"Farewell, madame! I believe we part friends?"
"Sire," she answered, smiling faintly, "I can only say as the soldiers do, 'I thank you for your gracious punishment!'"
She bowed and left the room hastily, that the king might not see her tears.
The king looked long after her in silence; at first with an expression of deep pity, but this soon gave place to a gay, mocking smile.
"She is not a woman to take sorrow earnestly. When mourning no longer becomes her, she will lay it aside for the rosy robes of joy. She is a coquette, nothing more.
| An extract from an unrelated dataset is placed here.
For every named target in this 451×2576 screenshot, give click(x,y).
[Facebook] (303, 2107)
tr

It is useless to pity her."
He now stepped upon the balcony that overlooked the saloon, and glanced furtively from behind the curtains upon the gay assembly below.
"Poor, foolish mankind! how wise you might be, if you were not so very childish--if you did not seek joy and happiness precisely where it is not to be found! But how is this?" said the king, interrupting himself, "those two giant forms at the side of the little Armenians are certainly Barons Kalkreuth and Kaphengst, and that is my brother with them. Poor Henry! you have made a bad use of your freedom, and must, therefore, soon lose it. Ah! see how searchingly he turns his head, seeking his beautiful odalisque! In vain, my brother, in vain! For to-day, at least, we have made her a repentant Magdalen; to- morrow she will be again a life-enjoying Aspasia. Ah, the prince separates himself from his followers. I have a few words to whisper in the ear of the gay Kaphengst."
The king stepped back into the room, and after resuming his mask, he descended into the saloon, accompanied by his grand chamberlain.